Nothing should differ between your output and the entries below.

[[ Material for this task open ]]

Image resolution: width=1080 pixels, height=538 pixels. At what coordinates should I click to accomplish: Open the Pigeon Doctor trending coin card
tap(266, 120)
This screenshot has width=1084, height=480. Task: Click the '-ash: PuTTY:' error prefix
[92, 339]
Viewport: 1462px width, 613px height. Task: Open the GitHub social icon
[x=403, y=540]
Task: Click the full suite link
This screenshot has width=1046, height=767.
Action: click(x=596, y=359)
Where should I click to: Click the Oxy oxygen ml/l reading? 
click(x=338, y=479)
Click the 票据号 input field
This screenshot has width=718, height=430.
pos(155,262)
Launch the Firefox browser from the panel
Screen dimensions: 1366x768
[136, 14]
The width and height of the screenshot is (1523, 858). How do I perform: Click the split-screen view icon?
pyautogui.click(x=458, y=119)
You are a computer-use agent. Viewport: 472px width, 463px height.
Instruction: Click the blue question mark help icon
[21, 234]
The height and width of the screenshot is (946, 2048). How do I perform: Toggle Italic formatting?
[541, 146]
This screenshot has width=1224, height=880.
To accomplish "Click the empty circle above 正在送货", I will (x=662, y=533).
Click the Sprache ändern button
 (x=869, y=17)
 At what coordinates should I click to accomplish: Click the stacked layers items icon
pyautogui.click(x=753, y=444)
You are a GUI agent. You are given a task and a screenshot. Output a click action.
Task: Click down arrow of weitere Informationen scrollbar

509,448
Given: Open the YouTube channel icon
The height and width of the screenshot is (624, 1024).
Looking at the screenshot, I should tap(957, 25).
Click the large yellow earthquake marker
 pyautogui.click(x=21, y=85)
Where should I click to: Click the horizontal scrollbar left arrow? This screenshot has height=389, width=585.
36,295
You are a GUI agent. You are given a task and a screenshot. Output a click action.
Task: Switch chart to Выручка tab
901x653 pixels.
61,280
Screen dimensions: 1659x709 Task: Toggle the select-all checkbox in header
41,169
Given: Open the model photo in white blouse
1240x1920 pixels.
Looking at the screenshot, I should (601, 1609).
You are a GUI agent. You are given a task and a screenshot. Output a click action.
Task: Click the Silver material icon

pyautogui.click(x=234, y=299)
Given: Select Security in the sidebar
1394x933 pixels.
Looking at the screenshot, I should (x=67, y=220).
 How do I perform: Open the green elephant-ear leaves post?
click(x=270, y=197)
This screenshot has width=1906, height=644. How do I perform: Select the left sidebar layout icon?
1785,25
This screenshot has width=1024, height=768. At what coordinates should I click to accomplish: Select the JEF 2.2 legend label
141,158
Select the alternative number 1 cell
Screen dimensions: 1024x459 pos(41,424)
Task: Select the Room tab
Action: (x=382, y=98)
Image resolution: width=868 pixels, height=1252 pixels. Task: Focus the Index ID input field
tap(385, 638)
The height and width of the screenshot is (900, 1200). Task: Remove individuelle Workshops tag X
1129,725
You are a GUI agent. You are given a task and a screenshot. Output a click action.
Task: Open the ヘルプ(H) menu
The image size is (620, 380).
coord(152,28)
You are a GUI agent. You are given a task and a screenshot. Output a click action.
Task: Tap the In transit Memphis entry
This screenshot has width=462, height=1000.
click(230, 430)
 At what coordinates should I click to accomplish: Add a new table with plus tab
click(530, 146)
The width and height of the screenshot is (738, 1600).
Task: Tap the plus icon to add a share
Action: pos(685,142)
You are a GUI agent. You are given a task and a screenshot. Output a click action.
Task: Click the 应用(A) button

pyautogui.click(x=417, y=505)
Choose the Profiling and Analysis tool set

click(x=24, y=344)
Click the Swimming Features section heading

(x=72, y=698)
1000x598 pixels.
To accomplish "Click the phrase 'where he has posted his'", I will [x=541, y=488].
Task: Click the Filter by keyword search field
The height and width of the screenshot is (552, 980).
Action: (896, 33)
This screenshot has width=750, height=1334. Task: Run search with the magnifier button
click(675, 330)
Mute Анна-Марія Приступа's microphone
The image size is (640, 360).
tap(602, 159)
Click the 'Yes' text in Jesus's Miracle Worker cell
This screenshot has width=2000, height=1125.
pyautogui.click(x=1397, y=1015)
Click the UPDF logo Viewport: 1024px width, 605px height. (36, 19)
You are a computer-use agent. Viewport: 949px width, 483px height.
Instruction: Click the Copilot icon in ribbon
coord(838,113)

[[ Material for this task closed ]]

- [Solution to the problem]
Image resolution: width=1080 pixels, height=538 pixels. At what coordinates should I click to accomplish: Open the Pigeon Doctor trending coin card
tap(266, 120)
This screenshot has width=1084, height=480. Task: Click the '-ash: PuTTY:' error prefix
[92, 339]
Viewport: 1462px width, 613px height. Task: Open the GitHub social icon
[x=403, y=540]
Task: Click the full suite link
This screenshot has width=1046, height=767.
Action: click(x=596, y=359)
Where should I click to: Click the Oxy oxygen ml/l reading? 
click(x=338, y=479)
Click the 票据号 input field
This screenshot has width=718, height=430.
pos(155,262)
Launch the Firefox browser from the panel
Screen dimensions: 1366x768
[136, 14]
The width and height of the screenshot is (1523, 858). How do I perform: Click the split-screen view icon?
pyautogui.click(x=458, y=119)
You are a computer-use agent. Viewport: 472px width, 463px height.
Instruction: Click the blue question mark help icon
[21, 234]
The height and width of the screenshot is (946, 2048). How do I perform: Toggle Italic formatting?
[541, 146]
This screenshot has width=1224, height=880.
To accomplish "Click the empty circle above 正在送货", I will (x=662, y=533).
Click the Sprache ändern button
 (x=869, y=17)
 At what coordinates should I click to accomplish: Click the stacked layers items icon
pyautogui.click(x=753, y=444)
You are a GUI agent. You are given a task and a screenshot. Output a click action.
Task: Click down arrow of weitere Informationen scrollbar

509,448
Given: Open the YouTube channel icon
The height and width of the screenshot is (624, 1024).
Looking at the screenshot, I should tap(957, 25).
Click the large yellow earthquake marker
 pyautogui.click(x=21, y=85)
Where should I click to: Click the horizontal scrollbar left arrow? This screenshot has height=389, width=585.
36,295
You are a GUI agent. You are given a task and a screenshot. Output a click action.
Task: Switch chart to Выручка tab
901x653 pixels.
61,280
Screen dimensions: 1659x709 Task: Toggle the select-all checkbox in header
41,169
Given: Open the model photo in white blouse
1240x1920 pixels.
Looking at the screenshot, I should (601, 1609).
You are a GUI agent. You are given a task and a screenshot. Output a click action.
Task: Click the Silver material icon

pyautogui.click(x=234, y=299)
Given: Select Security in the sidebar
1394x933 pixels.
Looking at the screenshot, I should (x=67, y=220).
 How do I perform: Open the green elephant-ear leaves post?
click(x=270, y=197)
This screenshot has width=1906, height=644. How do I perform: Select the left sidebar layout icon?
1785,25
This screenshot has width=1024, height=768. At what coordinates should I click to accomplish: Select the JEF 2.2 legend label
141,158
Select the alternative number 1 cell
Screen dimensions: 1024x459 pos(41,424)
Task: Select the Room tab
Action: (x=382, y=98)
Image resolution: width=868 pixels, height=1252 pixels. Task: Focus the Index ID input field
tap(385, 638)
The height and width of the screenshot is (900, 1200). Task: Remove individuelle Workshops tag X
1129,725
You are a GUI agent. You are given a task and a screenshot. Output a click action.
Task: Open the ヘルプ(H) menu
The image size is (620, 380).
coord(152,28)
You are a GUI agent. You are given a task and a screenshot. Output a click action.
Task: Tap the In transit Memphis entry
This screenshot has width=462, height=1000.
click(230, 430)
 At what coordinates should I click to accomplish: Add a new table with plus tab
click(530, 146)
The width and height of the screenshot is (738, 1600).
Task: Tap the plus icon to add a share
Action: pos(685,142)
You are a GUI agent. You are given a task and a screenshot. Output a click action.
Task: Click the 应用(A) button

pyautogui.click(x=417, y=505)
Choose the Profiling and Analysis tool set

click(x=24, y=344)
Click the Swimming Features section heading

(x=72, y=698)
1000x598 pixels.
To accomplish "Click the phrase 'where he has posted his'", I will [x=541, y=488].
Task: Click the Filter by keyword search field
The height and width of the screenshot is (552, 980).
Action: (896, 33)
This screenshot has width=750, height=1334. Task: Run search with the magnifier button
click(675, 330)
Mute Анна-Марія Приступа's microphone
The image size is (640, 360).
tap(602, 159)
Click the 'Yes' text in Jesus's Miracle Worker cell
This screenshot has width=2000, height=1125.
pyautogui.click(x=1397, y=1015)
Click the UPDF logo Viewport: 1024px width, 605px height. (36, 19)
You are a computer-use agent. Viewport: 949px width, 483px height.
Instruction: Click the Copilot icon in ribbon
coord(838,113)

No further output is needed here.